The sealocked island of Montserrat, a British Overseas Territory in the Caribbean

From sea +‎ locked, probably modelled after landlocked.

Pronunciation

Adjective

sealocked (not comparable)

  1. (geography) Of a geographical region: accessible only through a body of seawater, and having no access by land.
    • 1857 October, R. A. V., “Art History”, in Fraser’s Magazine for Town and Country, volume LVI, number CCCXXXIV, London: John W Parker and Son, West Strand, →OCLC, page 500, column 1:
      Evelyn was astonished at the immense number of pictures he saw in the Dutch fairs. He attributes the briskness of the trade in paintings to the necessary limitations of the country.
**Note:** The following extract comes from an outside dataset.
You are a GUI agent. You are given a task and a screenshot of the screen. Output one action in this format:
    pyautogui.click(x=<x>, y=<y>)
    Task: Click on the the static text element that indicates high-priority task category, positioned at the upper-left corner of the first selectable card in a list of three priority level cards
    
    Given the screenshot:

The farmer or the citizen of sea-locked Holland, unable to lay out his gains on tracts of land, found a medium for speculation or investment in these works of art.
    • 1880, L. T. Meade [pseudonym; Elizabeth Thomasina Meade Smith], “By the Sea”, in Andrew Harvey’s Wife, London: Wm Isbister, Limited, 56, Ludgate Hill, →OCLC, page 220:
      She was surprised to see what rapid advance the waves had made, but there was still a narrow belt of dry sand; she stepped along it, expecting to find broad open coast beyond; she found herself, however, only in another cove, smaller than the one she had first entered, and this cove was already completely sea-locked.
    • 1906, Northwestern Dental Journal, volume 4, Chicago, Ill.: Alumni Association, Northwestern University Dental School, →OCLC, page 81:
      And is it not at all to be wondered at that when this gold leaves the government vaults, it seldom returns, for there are 40,000,000 Johnny Bulls that must have their teeth filled and they have no mines on their little sealocked island from which to extract the necessary filling.
    • 2003, Máire Cruise O'Brien, “A Celebration of the Irish Language”, in The Same Age as the State: The Autobiography of Máire Cruise O’Brien, Dublin: O'Brien Press, →ISBN, part I (Alternative Lifestyle):
      In the great sealocked cave that broke the flank of Dunmore Head lived the Cyclops, and in my uncle's version of the tale, when Ulysses escaped from his terrible captivity he brought Séamus and Máire and Biddín (our housekeeper's daughter) with him, clinging to the undersides of the sheep; we did not as yet have Barbara.